In this blog, I am going to share a problem I came across on a Professional Services engagement with a customer’s VMware Cloud Foundation 4.x environment, and our inability to remediate the root account of the NSX-T appliances.

Passwords had expired in the environment and showed disconnected in the SDDC manager UI. For the root, admin, and audit accounts, we were able to follow the following knowledge base article and get these accounts active on the NSX-T appliances: Credential operations fail on NSX Components in SDDC Manager. We tested these accounts and everything was working as expected on the appliances.

In the SDDC manager UI, we then were able to remediate and rotate the admin account for NSX-T appliances. However, while trying to remediate the root account with the known password that was already in the SDDC database, the operation failed. So we tried to create a brand new password for the root account on the NSX-T appliances, and then tried the to remediate the account again in the SDDC UI, but received the same error. “Failed to test: SSH credentials throughout the NSX-T cluster.”

Using the Reference Token from the failed task, I established an SSH connection to the SDDC appliance to review the operationsmanager log.

less /var/log/vmware/vcf/operationsmanager/operationsmanager.log

I then searched for the reference token “/OJB1CJ”, and found that the same error message given in the SDDC UI was given in the operationsmanager log. I was also finding javax.net.ssl.SSLHandshakeException error messages. I backed out of the log, and then validated that I could indeed SSH from the SDDC appliance to each of the NSX-T appliances, and that I could SSH from each of the NSX-T appliances back to the SDDC appliance, and validated that I could establish an SSH connection between each of the NSX-T appliances. Logging into the NSX-T UI, everything appeared to be happy and healthy. Lastly, I decided to check the self-signed certificates on each of the NSX-T appliances. NSX01 and NSX02 both looked proper, and had the correct FQDN for each, however, NSX03 appliance did not. Somehow it had the FQDN of the vip.

Suspecting it was the certificate on NSX03 that was hosing us, we used the VMware documentation to Replace Certificates of the NSX-T appliances with a signed certificate. We could NOT use the SDDC manager to replace the NSX-T certificates, because SDDC manager requires a good root account in order to use this automated function, and we could not fix the root account without having a proper certificates on the NSX-T appliances. We used one signed certificate across the three appliances and vip, and made sure the vip, NSX01, NSX02, and NSX03 were all in the SAN. We then validated that each NSX-T appliance had a healthy signed certificate with the padlock in the URL.

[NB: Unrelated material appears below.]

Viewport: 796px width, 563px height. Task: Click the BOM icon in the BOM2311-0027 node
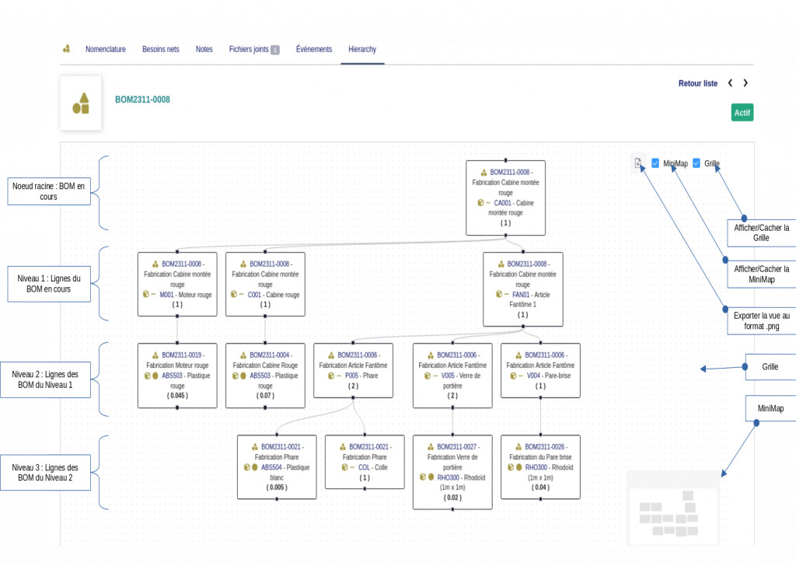point(431,447)
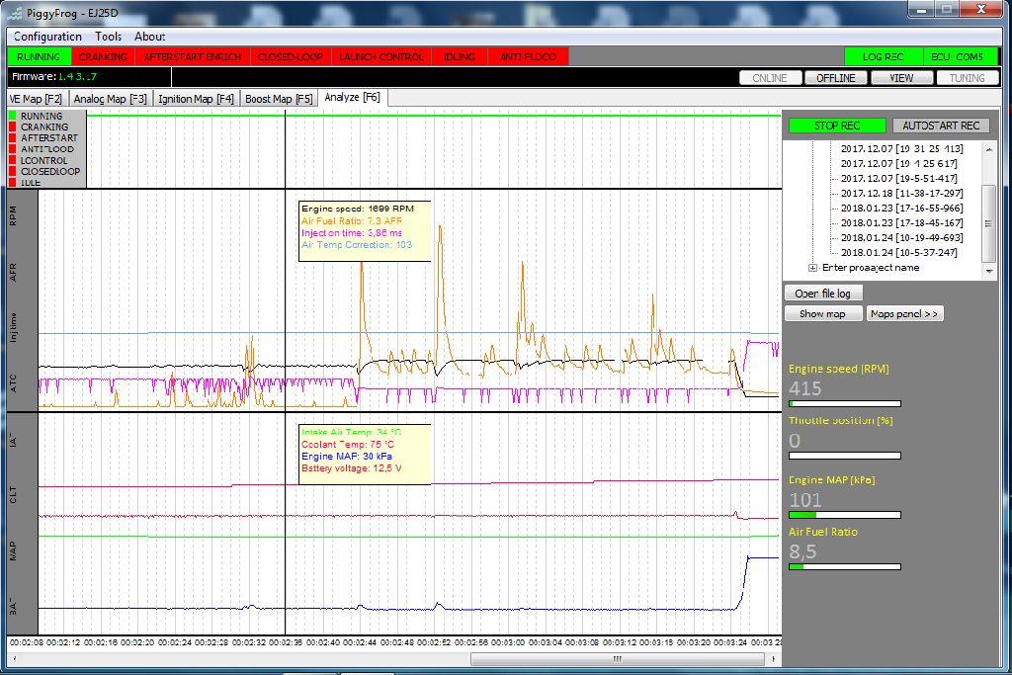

This introduced a new problem within the SDDC manager because we replaced the certificate of NSX-T outside of the appliance, it did not trust the new certificate, because it needed to be imported into its trusted store. I cover that process in a blog here -> How to Update VMware Cloud Foundation SDDC Manager When NSX-T Certificate Has Been Replaced.

I went back to the SDDC manager UI, and was then able to successfully remediate the NSX-T root account for the workload domain. As previously mentioned above, we used Credential operations fail on NSX Components in SDDC Manager to set the accounts on the NSX-T cluster to match what the SDDC manager had, which is why we chose the password remediation option on the SDDC manager here. Now that we have validated that we have good NSX-T accounts in the SDDC manager, we now rotate the NSX-T cluster credentials so that new passwords will be generated.